Description of the task |
Please copy exactly the part of the records below that opens with the line containing "Image resolution: width=851" and closes with the line containing "Viewport: 501px width, 150px height.", leaving out any pictures.

Stored data entries:

== Segment start ==

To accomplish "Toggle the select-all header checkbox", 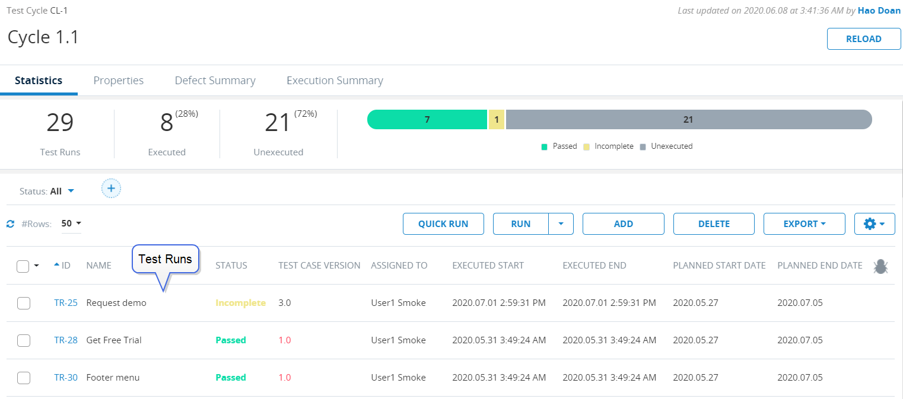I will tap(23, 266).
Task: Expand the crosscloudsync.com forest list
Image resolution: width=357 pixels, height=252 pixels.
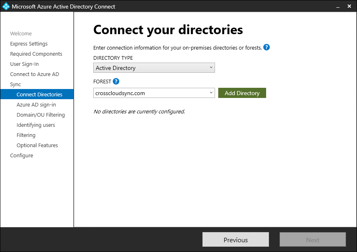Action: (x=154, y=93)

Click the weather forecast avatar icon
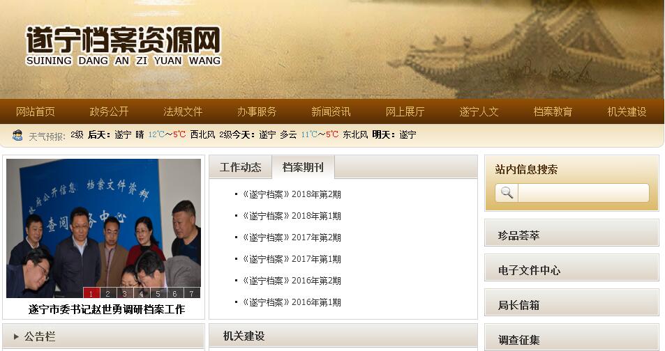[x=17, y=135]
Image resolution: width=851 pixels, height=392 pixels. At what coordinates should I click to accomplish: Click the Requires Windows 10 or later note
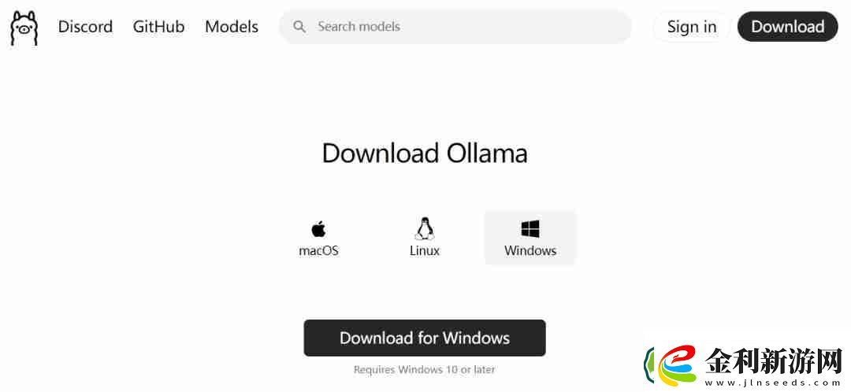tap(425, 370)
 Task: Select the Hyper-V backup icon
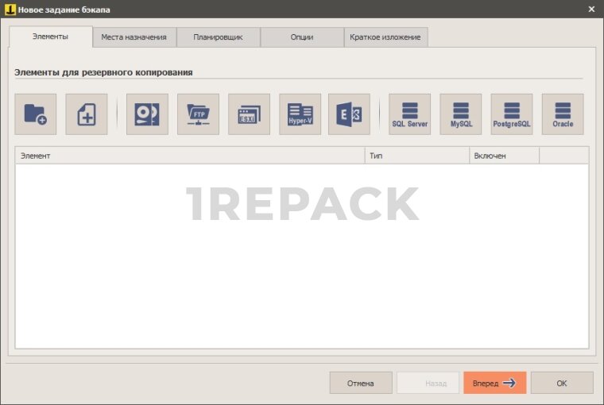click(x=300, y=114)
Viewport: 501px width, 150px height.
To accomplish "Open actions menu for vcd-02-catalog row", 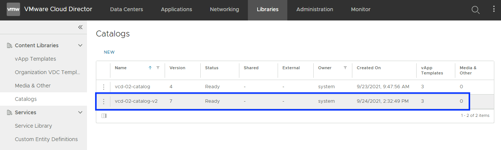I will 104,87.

== Segment end ==

Output of the task |
Image resolution: width=851 pixels, height=392 pixels. At what coordinates should I click to accomplish: Click the Requires Windows 10 or later note
tap(425, 370)
 Task: Select the Hyper-V backup icon
click(x=300, y=114)
Viewport: 501px width, 150px height.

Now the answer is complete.